Can't use panaroo of reference genomes annotated with prokka
AnnaLew opened this issue · 4 comments
Hi, I want to use panaroo on reference genomes annotated with prokka, but I am facing an error.
These are the commands I tried:
panaroo -i /panaroo/*.gff -o results --clean-mode strict --remove-invalid-genes
panaroo -i /panaroo/*.gff -o results --clean-mode strict
This is the output:
100%|█████████████████████████████████████████████████████████████████████████████████████████████████████████████████████████████████████████████████████████████████| 2/2 [00:01<00:00, 1.07it/s]

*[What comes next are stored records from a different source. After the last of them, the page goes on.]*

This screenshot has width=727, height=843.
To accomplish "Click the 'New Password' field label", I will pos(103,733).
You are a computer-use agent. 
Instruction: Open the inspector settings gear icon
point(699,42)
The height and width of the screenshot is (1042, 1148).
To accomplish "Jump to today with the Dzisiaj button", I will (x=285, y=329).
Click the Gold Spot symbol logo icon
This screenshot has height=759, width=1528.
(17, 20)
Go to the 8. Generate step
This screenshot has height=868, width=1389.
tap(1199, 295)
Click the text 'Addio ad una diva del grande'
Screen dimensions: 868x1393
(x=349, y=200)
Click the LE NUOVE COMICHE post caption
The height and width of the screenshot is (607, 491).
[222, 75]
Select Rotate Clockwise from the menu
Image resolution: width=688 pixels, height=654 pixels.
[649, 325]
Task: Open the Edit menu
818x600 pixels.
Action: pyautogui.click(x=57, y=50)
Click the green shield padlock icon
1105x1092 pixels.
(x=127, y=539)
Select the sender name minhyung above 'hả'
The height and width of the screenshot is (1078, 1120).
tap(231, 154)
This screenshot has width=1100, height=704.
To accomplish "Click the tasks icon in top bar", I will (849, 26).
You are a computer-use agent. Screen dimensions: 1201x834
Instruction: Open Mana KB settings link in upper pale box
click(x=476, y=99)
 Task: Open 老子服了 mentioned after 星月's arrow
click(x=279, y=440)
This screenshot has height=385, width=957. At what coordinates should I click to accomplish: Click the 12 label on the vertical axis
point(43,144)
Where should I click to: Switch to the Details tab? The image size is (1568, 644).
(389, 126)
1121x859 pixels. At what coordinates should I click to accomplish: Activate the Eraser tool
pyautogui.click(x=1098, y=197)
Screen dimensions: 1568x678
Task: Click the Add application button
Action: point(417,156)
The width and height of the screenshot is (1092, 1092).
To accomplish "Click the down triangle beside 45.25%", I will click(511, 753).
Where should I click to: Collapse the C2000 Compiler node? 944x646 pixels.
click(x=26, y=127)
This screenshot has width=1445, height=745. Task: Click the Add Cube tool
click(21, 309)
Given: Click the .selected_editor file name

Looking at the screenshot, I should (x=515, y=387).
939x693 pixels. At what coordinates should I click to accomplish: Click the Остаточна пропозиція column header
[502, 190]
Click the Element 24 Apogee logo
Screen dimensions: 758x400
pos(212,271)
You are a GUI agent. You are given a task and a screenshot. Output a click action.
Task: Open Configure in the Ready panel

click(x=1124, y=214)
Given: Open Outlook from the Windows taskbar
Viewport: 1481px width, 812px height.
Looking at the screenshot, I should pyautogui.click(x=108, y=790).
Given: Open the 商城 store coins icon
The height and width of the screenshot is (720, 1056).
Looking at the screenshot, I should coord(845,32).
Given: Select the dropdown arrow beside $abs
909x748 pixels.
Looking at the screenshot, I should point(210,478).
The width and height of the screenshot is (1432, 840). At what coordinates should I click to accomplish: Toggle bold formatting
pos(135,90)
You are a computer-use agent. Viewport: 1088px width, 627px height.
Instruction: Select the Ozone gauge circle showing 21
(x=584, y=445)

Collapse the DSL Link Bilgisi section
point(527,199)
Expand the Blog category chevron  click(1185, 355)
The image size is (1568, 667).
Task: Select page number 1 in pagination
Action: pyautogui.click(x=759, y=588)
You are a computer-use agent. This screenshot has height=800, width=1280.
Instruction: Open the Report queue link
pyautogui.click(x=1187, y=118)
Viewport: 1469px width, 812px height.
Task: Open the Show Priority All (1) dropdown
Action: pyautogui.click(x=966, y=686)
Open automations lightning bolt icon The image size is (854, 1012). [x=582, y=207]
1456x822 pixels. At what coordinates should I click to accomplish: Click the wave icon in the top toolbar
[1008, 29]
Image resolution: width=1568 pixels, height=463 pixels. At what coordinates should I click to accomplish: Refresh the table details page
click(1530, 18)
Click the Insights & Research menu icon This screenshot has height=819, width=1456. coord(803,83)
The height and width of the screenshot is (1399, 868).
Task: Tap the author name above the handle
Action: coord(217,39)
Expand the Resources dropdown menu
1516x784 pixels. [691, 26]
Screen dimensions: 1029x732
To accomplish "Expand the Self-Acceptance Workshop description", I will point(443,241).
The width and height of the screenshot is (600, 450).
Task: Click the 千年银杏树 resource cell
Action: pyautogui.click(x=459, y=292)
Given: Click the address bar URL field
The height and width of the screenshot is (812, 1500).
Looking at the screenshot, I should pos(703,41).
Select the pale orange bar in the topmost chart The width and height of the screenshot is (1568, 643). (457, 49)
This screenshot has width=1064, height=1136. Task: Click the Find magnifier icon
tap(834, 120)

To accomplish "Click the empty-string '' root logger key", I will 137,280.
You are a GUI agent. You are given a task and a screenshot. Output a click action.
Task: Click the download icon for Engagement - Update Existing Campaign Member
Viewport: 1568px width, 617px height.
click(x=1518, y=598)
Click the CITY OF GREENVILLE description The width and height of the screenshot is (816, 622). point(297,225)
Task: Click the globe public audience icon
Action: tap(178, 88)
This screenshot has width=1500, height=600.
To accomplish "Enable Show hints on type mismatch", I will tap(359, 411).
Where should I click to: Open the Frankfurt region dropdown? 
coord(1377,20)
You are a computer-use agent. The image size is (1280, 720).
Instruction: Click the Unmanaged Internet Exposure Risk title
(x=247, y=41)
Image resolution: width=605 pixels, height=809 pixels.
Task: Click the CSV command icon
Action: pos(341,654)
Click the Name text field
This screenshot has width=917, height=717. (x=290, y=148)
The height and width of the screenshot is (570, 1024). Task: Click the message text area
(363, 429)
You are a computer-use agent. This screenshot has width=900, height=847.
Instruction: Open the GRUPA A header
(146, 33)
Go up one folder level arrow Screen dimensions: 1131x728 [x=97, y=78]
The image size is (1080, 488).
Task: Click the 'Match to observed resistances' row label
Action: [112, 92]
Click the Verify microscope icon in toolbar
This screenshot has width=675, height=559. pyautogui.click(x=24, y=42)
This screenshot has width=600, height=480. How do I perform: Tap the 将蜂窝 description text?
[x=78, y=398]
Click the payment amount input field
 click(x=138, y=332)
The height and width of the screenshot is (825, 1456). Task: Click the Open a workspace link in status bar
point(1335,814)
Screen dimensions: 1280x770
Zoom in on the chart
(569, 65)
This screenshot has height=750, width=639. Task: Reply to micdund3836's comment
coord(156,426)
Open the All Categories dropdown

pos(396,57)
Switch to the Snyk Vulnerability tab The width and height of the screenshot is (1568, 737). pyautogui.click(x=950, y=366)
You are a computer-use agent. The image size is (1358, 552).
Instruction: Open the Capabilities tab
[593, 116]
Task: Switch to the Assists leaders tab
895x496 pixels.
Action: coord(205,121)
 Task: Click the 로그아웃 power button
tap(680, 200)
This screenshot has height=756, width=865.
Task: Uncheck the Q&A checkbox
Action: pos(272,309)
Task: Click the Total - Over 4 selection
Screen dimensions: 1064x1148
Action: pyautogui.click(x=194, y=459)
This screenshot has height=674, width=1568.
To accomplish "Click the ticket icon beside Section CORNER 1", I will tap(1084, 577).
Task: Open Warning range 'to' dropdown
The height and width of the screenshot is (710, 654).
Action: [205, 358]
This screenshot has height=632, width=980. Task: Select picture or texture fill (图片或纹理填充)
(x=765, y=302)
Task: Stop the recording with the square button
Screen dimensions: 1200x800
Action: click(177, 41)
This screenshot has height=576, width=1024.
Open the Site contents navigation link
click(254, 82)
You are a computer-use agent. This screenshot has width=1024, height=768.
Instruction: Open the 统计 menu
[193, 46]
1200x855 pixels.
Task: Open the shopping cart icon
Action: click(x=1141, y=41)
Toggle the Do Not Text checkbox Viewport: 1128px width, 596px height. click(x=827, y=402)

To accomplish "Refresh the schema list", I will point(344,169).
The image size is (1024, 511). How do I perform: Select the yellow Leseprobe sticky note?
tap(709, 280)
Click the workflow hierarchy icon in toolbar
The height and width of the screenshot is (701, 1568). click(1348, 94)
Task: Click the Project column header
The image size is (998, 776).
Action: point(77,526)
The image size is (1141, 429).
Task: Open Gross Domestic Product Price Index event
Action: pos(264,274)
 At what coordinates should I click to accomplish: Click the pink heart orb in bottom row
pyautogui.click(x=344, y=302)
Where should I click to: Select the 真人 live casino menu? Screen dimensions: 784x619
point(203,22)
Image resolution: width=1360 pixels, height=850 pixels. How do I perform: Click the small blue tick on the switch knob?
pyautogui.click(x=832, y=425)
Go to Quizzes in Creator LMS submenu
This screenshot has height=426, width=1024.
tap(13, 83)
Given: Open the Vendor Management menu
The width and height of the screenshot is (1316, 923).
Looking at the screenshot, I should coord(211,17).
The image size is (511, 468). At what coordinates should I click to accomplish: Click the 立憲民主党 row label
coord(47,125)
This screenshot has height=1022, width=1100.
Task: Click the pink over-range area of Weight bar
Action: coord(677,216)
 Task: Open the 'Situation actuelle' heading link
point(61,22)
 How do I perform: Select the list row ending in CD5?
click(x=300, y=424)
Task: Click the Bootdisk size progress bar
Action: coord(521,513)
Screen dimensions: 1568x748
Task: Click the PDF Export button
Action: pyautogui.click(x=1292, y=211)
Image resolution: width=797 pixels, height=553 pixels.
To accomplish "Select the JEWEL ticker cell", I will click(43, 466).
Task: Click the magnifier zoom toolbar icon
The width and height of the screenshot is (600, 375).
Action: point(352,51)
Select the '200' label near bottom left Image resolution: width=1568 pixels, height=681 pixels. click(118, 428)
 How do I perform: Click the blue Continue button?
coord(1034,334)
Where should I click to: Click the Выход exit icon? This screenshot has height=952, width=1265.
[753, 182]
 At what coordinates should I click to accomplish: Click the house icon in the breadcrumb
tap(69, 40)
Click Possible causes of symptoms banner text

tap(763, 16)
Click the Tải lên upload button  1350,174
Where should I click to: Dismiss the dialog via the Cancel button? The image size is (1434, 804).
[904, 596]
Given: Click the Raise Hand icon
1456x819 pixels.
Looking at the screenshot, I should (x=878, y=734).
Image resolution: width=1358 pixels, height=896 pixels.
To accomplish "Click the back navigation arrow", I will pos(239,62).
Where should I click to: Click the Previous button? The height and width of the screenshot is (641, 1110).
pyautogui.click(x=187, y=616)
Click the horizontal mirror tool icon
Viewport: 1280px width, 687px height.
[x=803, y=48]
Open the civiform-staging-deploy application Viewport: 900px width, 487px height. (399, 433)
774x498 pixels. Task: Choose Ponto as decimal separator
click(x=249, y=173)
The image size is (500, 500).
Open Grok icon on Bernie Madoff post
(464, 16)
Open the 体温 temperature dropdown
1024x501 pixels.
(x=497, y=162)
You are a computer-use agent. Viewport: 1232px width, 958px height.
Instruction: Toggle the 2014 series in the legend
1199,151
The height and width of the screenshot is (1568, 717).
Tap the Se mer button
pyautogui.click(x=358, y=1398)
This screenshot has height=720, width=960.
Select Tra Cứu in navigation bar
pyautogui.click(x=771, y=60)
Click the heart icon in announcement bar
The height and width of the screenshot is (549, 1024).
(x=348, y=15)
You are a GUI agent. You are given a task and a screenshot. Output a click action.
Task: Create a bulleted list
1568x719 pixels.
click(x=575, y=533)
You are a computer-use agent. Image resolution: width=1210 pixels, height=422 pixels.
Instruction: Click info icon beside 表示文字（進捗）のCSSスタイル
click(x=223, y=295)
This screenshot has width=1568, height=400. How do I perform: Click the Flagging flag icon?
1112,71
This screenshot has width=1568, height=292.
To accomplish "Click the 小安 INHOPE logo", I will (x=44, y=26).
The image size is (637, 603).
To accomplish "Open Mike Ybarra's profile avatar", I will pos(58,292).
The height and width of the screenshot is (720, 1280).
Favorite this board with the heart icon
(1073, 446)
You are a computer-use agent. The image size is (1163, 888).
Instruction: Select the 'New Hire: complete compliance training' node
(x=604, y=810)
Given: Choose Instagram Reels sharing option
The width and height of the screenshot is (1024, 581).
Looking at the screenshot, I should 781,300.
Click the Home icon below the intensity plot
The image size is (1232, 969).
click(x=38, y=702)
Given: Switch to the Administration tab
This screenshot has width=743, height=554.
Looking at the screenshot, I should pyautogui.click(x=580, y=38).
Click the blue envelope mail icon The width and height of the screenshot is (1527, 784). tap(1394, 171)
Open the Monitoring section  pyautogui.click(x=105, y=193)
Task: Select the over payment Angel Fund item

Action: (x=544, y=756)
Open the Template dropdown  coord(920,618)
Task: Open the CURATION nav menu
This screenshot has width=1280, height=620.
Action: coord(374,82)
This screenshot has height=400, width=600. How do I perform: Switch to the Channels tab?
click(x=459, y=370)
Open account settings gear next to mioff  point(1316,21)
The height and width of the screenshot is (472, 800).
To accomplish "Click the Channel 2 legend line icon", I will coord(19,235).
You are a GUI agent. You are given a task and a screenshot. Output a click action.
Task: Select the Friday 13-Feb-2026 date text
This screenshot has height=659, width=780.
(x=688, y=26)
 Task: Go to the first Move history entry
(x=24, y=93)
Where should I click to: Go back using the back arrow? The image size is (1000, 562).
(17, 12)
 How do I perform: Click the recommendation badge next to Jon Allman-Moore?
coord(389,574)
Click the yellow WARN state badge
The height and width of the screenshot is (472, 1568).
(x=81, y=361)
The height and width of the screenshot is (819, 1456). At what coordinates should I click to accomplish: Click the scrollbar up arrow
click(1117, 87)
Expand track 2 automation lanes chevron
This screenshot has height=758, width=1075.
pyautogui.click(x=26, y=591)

running cmd: cd-hit -T 1 -i results/combined_protein_CDS.fasta -o results/combined_protein_cdhit_out.txt -c 0.98 -s 0.98 -aL 0.0 -AL 99999999 -aS 0.0 -AS 99999999 -M 0 -d 999 -g 1 -n 2
================================================================
Program: CD-HIT, V4.8.1 (+OpenMP), May 15 2023, 22:49:31
Command: cd-hit -T 1 -i results/combined_protein_CDS.fasta -o
results/combined_protein_cdhit_out.txt -c 0.98 -s 0.98
-aL 0.0 -AL 99999999 -aS 0.0 -AS 99999999 -M 0 -d 999
-g 1 -n 2
Started: Mon Feb 19 11:03:57 2024
================================================================
Output
----------------------------------------------------------------
Your word length is 2, using 5 may be faster!
total seq: 6721
longest and shortest : 5627 and 29
Total letters: 2227591
Sequences have been sorted
Approximated minimal memory consumption:
Sequence : 3M
Buffer : 1 X 17M = 17M
Table : 1 X 0M = 0M
Miscellaneous : 0M
Total : 20M
Table limit with the given memory limit:
Max number of representatives: 4000000
Max number of word counting entries: 255313500
comparing sequences from 0 to 6721
......
6721 finished 6707 clusters
Approximated maximum memory consumption: 29M
writing new database
writing clustering information
program completed !
Total CPU time 2.38
generating initial network...
Processing paralogs...
100%|█████████████████████████████████████████████████████████████████████████████████████████████████████████████████████████████████████████████████████████████| 9/9 [00:00<00:00, 122960.05it/s]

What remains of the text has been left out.